Soal singkat A: Apakah pernyataan berikut sesuai dengan artikel tentang perselingkuhan? (i) Selingkuh merupakan perilaku yang diturunkan secara genetik. (ii) Perselingkuhan dalam rumah tangga kerap kali dianggap sebagai masalah pribadi pasangan suami istri. (iii) Angka perselingkuhan terpublikasi secara luas melalui media sosial. Jawab ya atau tidak untuk masing-masing, disertai kutipan persis dari artikel yang menjadi penentunya.

Blok teks:
__________________________________________________
Apakah Kebiasaan Selingkuh Bisa Menurun ke Anak? Orang Tua Harus Tahu Hal Ini

Ilustrasi selingkuh
Sumber :
  • Freepik

LifestylePerselingkuhan dalam rumah tangga kerap kali dianggap sebagai masalah pribadi antara pasangan suami istri. Namun, lebih dari sekadar konflik dalam hubungan, selingkuh memiliki dampak psikologis yang luas terhadap anggota keluarga lain, terutama anak-anak.

Dalam konteks parenting dan pola asuh, muncul pertanyaan krusial: apakah kebiasaan orang tua yang selingkuh dapat menurun ke anak? Apakah anak yang tumbuh dalam lingkungan keluarga tidak harmonis berisiko meniru pola hubungan yang sama di masa depan?

Pertanyaan ini semakin relevan di tengah meningkatnya angka perselingkuhan yang terpublikasi secara luas melalui media sosial, infotainment, hingga pengadilan agama. Meski selingkuh bukan perilaku yang diturunkan secara genetik, faktor lingkungan dan pengalaman masa kecil memiliki peran penting dalam membentuk sistem nilai dan perilaku seseorang saat dewasa, termasuk dalam menjalin hubungan romantis.
__________________________________________________
Soal singkat B: Ketik ulang baris-baris dalam daftar, mulai dari baris yang memuat "You are a computer-use agent. 579x452 pixels." sampai baris terakhir daftar, kedua ujungnya termasuk. Jangan sertakan gambar dalam jawaban.

Entri data tersimpan
__________________________________________________
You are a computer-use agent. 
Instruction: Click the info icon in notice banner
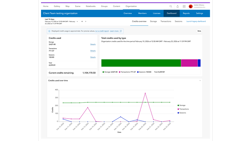click(50, 31)
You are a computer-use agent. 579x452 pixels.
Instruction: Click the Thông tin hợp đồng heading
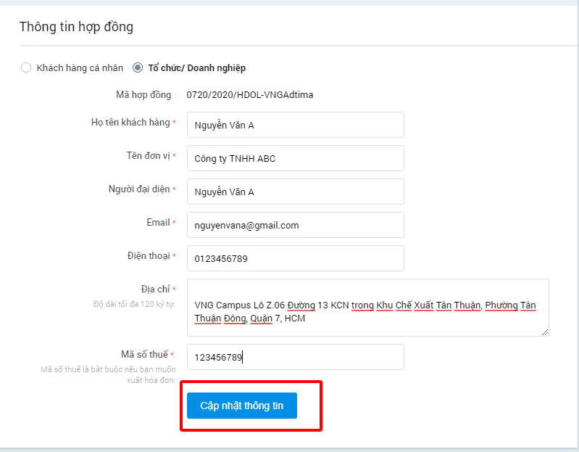point(76,27)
__________________________________________________
Jawaban soal A:
(i) Tidak — "Meski selingkuh bukan perilaku yang diturunkan secara genetik"
(ii) Ya — "kerap kali dianggap sebagai masalah pribadi antara pasangan suami istri"
(iii) Ya — "meningkatnya angka perselingkuhan yang terpublikasi secara luas melalui media sosial"

Jawaban soal B:
You are a computer-use agent. 579x452 pixels.
Instruction: Click the Thông tin hợp đồng heading
point(76,27)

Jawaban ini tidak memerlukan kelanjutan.